Jobanzeige für "junges, dynamisches Team" wurde als Diskriminierung verurteilt. Eine Wortklauberei.

von Ricardo Peyerl

über Wortklauberei

Spätestens ab 55 wird man von Kollegen im Lift gern gefragt: "Und wie lang hast du noch?" Die Zeiten der "golden handshakes" sind zwar längst vorbei, aber Altersteilzeit und Teilpension florieren. Zum Glück gibt es für die, die sich noch nicht zum alten Eisen zählen, das Gleichbehandlungsgesetz. Es schützt vor Diskriminierung auf Grund des Alters (sowie des Geschlechts, der Religion, ethnischen Zugehörigkeit, Weltanschauung und sexuellen Orientierung). Aber wie weit geht das? Ein TV-Sender wurde verurteilt, weil er Mitarbeiter für ein "junges, dynamisches Team" suchte (siehe Chronikteil). Ältere Bewerber könnten sich dadurch ausgeschlossen fühlen und sind in dem Team der Generation 4.0 wohl auch gar nicht erwünscht. Die Stellenausschreibung muss neutraler formuliert sein, um mit dem Gesetz nicht in Konflikt zu geraten.

Für "jung" bieten sich als Alternativen an: frisch, unverbraucht, neu.
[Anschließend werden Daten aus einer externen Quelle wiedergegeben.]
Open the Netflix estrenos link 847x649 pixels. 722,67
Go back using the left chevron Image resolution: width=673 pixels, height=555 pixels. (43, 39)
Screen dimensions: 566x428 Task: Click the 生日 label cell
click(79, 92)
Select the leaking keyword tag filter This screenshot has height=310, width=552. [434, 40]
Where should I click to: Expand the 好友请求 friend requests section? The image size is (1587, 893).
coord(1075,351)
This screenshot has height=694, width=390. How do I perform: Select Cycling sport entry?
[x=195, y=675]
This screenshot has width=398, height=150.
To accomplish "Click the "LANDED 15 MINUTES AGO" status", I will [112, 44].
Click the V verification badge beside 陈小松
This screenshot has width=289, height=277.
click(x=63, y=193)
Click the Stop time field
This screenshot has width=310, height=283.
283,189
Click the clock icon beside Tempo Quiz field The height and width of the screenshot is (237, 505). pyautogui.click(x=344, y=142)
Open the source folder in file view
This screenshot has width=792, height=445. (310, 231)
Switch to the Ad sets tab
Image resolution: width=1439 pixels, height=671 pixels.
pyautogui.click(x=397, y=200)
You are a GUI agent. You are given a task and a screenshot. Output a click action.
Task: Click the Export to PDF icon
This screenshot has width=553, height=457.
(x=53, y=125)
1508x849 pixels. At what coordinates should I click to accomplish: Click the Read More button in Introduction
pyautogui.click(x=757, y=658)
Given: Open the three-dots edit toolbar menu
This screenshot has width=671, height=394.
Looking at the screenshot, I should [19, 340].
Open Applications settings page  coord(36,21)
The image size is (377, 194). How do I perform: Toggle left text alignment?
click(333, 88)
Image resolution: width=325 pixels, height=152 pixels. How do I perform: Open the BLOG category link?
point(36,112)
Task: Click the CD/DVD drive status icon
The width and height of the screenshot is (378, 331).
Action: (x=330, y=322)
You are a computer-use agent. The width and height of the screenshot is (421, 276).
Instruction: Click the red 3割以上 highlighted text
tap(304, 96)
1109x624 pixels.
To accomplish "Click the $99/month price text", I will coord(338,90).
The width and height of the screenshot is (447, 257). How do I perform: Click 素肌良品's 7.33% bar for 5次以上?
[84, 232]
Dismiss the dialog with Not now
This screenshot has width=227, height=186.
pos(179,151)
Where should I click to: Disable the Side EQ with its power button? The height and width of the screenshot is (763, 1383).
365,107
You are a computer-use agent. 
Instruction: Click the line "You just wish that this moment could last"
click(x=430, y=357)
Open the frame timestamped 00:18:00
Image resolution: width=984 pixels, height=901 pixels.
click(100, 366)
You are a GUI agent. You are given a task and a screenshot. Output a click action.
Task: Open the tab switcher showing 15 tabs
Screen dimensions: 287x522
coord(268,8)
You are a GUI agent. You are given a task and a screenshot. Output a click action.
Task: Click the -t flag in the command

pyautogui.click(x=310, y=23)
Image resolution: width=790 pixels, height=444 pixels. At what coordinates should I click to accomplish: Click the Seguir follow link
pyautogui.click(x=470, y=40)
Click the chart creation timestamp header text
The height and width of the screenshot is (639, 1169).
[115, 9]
Bei Begriffen wie "unberührt" oder "jungfräulich", die das Synonyme-Wörterbuch vorschlägt, wird es schon ein bisschen haarig. Für "dynamisch" käme in Frage: temperamentvoll, energiegeladen, kraftvoll, rege, vital, fix, fit, topfit oder auf Draht, was beim Fernsehsender ja besonders gut ankommen müsste. Aber ist das nicht bloß Kosmetik? Was hat denn der Jobsuchende davon, wenn er in der Anzeige über das gewünschte Profil getäuscht wird, sich bewirbt, dann aber eine Absage oder – wie meist üblich – gar keine Antwort bekommt? Der Frust ist dann wohl noch größer.

Die Gleichbehandlungsanwaltschaft, die Diskriminierungen verfolgt, will damit sensibilisieren, aufklären und erziehen. Das ist löblich, aber der Kampf um den Stellenwert älterer Mitarbeiter sollte sich nicht in Wortklauberei verlieren.